§ Directions for this task: Please copy, exactly as they appear below, the lines from the one containing "Click into the Target URL input field" through the one containing "Given: Click Back to projects button".

§ Provided data:
——————

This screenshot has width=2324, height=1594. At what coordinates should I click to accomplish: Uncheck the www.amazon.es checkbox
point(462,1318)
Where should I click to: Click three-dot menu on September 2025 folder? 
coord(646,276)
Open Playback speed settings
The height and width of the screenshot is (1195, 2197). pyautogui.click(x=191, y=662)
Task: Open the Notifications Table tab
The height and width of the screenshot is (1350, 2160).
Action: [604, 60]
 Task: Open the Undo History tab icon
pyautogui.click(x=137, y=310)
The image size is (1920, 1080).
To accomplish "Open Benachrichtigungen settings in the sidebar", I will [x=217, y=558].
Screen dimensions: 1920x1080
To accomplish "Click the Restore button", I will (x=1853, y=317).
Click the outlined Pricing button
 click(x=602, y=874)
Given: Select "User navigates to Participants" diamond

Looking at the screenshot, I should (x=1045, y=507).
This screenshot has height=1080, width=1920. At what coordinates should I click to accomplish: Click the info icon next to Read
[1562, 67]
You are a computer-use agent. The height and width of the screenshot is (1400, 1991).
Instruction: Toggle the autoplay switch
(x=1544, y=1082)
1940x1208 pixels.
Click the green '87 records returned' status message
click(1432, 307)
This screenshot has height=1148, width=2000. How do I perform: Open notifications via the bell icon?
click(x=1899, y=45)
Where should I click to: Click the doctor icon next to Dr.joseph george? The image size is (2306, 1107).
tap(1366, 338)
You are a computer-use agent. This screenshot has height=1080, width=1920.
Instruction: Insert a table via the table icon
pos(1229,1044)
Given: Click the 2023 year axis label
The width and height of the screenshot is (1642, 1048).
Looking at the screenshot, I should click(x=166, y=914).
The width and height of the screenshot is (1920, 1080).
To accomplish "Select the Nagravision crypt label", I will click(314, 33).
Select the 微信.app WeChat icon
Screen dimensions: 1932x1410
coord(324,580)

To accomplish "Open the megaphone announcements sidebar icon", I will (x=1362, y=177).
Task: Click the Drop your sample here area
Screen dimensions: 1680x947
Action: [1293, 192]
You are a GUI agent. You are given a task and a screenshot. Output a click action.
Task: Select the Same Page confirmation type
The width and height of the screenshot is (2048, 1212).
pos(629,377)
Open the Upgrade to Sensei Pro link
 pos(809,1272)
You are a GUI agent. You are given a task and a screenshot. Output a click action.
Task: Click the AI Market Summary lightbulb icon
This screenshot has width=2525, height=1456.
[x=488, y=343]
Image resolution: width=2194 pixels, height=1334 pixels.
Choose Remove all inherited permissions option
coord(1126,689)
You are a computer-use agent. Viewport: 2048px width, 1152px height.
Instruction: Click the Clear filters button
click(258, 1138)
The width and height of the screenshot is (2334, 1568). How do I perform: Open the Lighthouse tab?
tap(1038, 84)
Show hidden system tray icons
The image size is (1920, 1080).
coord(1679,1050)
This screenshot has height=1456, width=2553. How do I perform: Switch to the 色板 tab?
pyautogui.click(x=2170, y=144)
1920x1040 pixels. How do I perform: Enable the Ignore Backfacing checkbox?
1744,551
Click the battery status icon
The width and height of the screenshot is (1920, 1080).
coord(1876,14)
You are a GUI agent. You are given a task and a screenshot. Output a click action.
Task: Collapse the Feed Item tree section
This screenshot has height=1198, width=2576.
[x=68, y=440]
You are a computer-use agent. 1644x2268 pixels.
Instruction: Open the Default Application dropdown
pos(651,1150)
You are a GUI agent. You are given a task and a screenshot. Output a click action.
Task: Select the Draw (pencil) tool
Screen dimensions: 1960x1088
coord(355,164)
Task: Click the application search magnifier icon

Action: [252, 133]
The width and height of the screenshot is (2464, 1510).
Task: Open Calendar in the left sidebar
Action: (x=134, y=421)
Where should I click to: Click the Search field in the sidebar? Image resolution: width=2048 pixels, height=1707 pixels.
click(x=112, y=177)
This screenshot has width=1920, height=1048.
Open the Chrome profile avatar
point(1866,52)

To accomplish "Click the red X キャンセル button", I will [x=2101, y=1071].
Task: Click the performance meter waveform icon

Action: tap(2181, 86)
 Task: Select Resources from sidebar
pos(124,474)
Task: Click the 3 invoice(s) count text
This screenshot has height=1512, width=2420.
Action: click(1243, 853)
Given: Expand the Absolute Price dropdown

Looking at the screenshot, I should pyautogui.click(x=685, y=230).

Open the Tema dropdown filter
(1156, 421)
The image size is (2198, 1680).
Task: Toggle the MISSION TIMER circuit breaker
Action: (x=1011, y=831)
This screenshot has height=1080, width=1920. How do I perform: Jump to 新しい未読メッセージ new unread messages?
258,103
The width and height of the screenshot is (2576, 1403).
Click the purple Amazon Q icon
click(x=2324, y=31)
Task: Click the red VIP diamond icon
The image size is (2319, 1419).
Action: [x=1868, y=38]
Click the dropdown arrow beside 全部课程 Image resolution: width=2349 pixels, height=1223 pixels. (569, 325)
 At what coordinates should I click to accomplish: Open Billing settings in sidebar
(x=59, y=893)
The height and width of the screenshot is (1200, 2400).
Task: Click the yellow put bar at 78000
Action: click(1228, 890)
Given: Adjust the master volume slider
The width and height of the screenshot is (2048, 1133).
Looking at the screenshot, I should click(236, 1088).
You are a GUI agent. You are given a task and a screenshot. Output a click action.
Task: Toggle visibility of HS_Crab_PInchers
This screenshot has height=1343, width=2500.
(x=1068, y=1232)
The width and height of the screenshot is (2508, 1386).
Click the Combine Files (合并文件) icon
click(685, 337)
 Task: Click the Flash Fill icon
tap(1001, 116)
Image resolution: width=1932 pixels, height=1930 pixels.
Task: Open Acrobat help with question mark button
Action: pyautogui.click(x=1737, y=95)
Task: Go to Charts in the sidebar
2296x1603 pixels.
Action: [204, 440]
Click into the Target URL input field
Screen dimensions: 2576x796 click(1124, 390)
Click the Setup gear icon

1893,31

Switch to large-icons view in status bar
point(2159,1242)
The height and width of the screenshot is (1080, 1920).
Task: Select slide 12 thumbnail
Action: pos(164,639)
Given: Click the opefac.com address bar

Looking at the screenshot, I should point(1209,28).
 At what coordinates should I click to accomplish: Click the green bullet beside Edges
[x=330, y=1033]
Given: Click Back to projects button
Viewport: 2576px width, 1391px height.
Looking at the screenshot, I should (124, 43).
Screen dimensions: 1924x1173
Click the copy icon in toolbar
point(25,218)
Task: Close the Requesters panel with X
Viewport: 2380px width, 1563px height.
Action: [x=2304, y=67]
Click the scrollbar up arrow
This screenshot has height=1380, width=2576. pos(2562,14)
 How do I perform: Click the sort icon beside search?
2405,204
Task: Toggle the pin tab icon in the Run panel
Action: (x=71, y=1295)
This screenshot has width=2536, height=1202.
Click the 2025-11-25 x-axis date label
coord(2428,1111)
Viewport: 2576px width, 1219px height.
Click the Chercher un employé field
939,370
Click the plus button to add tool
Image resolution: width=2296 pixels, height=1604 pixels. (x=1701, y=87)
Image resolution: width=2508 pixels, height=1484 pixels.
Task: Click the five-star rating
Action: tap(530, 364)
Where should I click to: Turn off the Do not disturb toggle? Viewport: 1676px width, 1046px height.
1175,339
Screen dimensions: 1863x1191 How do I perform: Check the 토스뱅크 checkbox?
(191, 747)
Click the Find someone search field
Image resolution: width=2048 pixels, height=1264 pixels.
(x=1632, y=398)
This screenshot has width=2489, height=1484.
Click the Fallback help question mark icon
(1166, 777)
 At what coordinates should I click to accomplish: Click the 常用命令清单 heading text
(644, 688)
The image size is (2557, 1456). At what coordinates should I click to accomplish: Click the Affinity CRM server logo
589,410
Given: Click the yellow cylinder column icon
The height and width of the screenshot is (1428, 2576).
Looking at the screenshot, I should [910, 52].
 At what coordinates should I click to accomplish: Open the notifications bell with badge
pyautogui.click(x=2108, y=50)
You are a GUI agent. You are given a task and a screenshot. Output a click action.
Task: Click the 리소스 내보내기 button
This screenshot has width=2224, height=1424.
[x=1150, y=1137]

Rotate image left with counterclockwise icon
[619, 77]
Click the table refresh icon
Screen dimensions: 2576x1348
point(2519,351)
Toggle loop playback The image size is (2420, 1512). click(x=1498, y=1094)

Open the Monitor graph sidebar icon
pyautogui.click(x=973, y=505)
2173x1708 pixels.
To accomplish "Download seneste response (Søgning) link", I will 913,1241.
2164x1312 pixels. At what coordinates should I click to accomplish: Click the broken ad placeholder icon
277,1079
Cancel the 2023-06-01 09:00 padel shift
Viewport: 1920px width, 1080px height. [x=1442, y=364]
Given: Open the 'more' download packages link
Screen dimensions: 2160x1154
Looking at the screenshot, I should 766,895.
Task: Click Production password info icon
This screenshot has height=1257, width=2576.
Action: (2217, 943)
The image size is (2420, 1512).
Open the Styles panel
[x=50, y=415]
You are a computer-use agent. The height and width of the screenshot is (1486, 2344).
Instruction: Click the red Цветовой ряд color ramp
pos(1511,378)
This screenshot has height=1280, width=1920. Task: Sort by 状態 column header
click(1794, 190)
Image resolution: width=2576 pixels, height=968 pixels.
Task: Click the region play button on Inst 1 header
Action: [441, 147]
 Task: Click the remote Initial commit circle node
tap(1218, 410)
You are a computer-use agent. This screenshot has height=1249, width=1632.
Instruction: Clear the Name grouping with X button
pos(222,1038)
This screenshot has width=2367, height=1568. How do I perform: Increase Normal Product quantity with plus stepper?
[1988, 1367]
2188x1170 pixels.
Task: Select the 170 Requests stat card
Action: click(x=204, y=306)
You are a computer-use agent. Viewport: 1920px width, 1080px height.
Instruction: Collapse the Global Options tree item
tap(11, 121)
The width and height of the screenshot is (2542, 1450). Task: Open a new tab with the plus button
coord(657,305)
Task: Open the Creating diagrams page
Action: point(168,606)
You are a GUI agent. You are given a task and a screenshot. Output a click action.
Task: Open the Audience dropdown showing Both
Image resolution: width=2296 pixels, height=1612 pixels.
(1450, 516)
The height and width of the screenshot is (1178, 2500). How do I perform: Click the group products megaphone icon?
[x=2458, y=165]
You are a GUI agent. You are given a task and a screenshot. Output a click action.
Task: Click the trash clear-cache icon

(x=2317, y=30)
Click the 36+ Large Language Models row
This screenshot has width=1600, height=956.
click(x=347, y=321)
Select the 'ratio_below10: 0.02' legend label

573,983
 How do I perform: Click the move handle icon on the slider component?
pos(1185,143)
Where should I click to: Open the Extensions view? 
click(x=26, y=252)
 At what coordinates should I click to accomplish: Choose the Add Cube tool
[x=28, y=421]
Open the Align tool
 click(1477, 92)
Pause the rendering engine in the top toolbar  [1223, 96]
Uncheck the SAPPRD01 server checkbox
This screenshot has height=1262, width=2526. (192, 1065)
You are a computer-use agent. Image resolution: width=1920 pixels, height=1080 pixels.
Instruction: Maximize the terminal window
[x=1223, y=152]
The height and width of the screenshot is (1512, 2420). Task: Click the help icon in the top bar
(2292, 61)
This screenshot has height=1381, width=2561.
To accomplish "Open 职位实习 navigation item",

——————

§ Answer to this exercise:
Click into the Target URL input field
Screen dimensions: 2576x796 click(1124, 390)
Click the Setup gear icon

1893,31

Switch to large-icons view in status bar
point(2159,1242)
The height and width of the screenshot is (1080, 1920).
Task: Select slide 12 thumbnail
Action: pos(164,639)
Given: Click the opefac.com address bar

Looking at the screenshot, I should point(1209,28).
 At what coordinates should I click to accomplish: Click the green bullet beside Edges
[x=330, y=1033]
Given: Click Back to projects button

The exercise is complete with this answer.